A brief introduction to SAFED for Vans was followed by a safety overview from Steve Dethick, national training manager for DriveTech, one of the companies qualified to provide the course.
He said: ‘The key subject today is looking at reducing the risk of having an accident, then at fuel efficiency. To change a company culture is very difficult, but if drivers can feel good about their vans and their efforts, then companies can enjoy better staff retention.’
The presentation was focused on putting the issue in context. For example the chances of having an accident in a van are 145 to 1. Because vans often operate in urban environments, the danger is enhanced, because that is where many fatalities take place.

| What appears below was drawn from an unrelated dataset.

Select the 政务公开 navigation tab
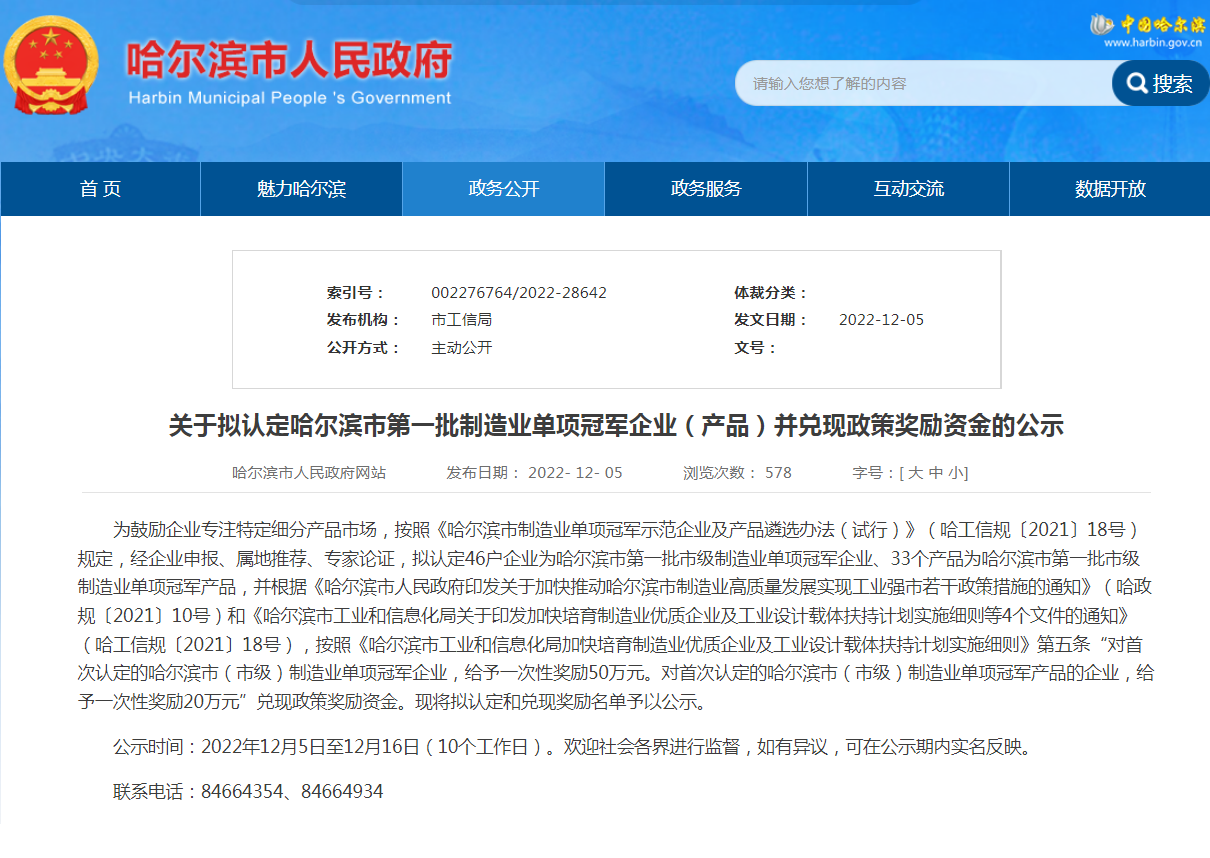This screenshot has width=1210, height=858. click(x=503, y=189)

While motorways account for 3% of collisions and 4% of fatalities, urban roads account for 74% of collisions and 46% of deaths. Rural roads account for 23% of crashes, but 50% of fatalities.

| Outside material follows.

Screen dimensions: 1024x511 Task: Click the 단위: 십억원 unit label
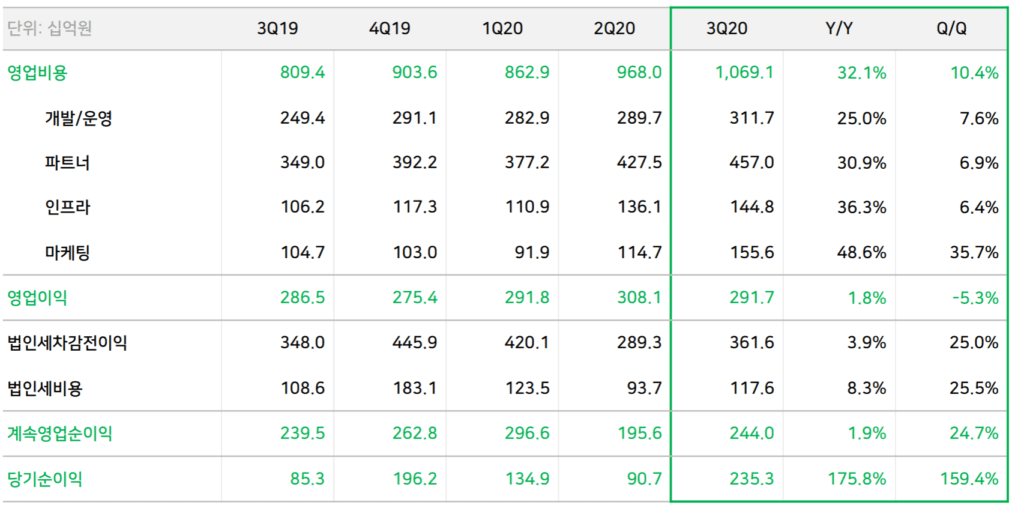point(50,29)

It was a friendly, informal atmosphere and a great opportunity to learn things that stick in your mind, such as the speed limits for vans, which in many cases are different to those posted on signs. Where a car can do 60mph on a delimited carriageway, a van can only do 50mph. On dual carriageways, vans are limited to 60mph, not 70mph.
To put up a warning sign, Dethick explained, there must have been two injury accidents in a 12-month period.

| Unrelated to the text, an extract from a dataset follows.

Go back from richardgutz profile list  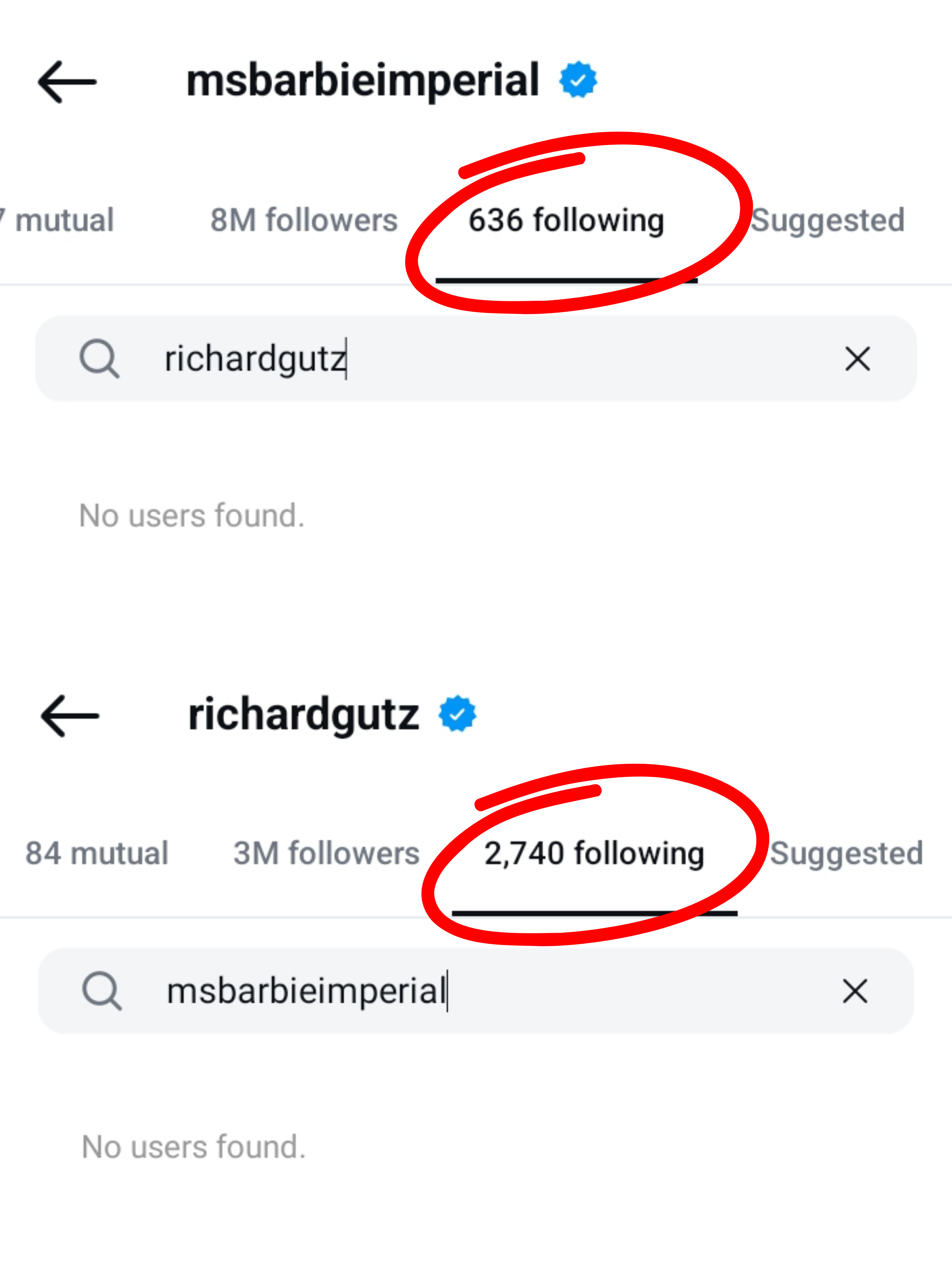(70, 715)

He also covered stopping distances, stability and parking and introduced a host of phrases, such as ‘Tyres and Tarmac’ – explaining what you should be able to see when waiting behind another vehicle to ensure it doesn’t roll back and hit you. These are designed to be catchy and memorable.
Dethick then covered the basics of safe and fuel-efficient driving, such as planning ahead, braking, speed and use of gears, before we stepped into the sunshine to take to the road for the first time in the Renault Trafics provided for the day. Before we started, there was a quick eyesight test on a car numberplate on the other side of the car park. ‘I need to know the person driving me can see where he is going,’ Dethick explained.
There was then a check around the van, including under the bonnet to look at brake fluid, washer fluid and so on, followed by tyres.
‘These checks are particularly important if the van has been standing or if you are driving it for the first time, as you don’t know how long it has been there,’ he said.
On the first 30-minute route, I drove in my normal manner and was quite pleased to achieve 38.1 mpg. But Dethick pointed out some key errors, such as using engine braking approaching junctions and roundabouts.
He said: ‘If you have no brake lights, it increases the chances of the vehicle behind hitting you. Also, there is greater wear and tear on engine parts. Use the brakes and plan ahead.’
‘Vision Before Decision’ was one of several mantras he repeated, meaning the gear should only be selected when it was clear it was the right one. So rather than swapping cogs eight times coming up to a roundabout and accelerating away, it could be reduced to two or three if block gearchanging was used, where you jump from third to sixth and so on.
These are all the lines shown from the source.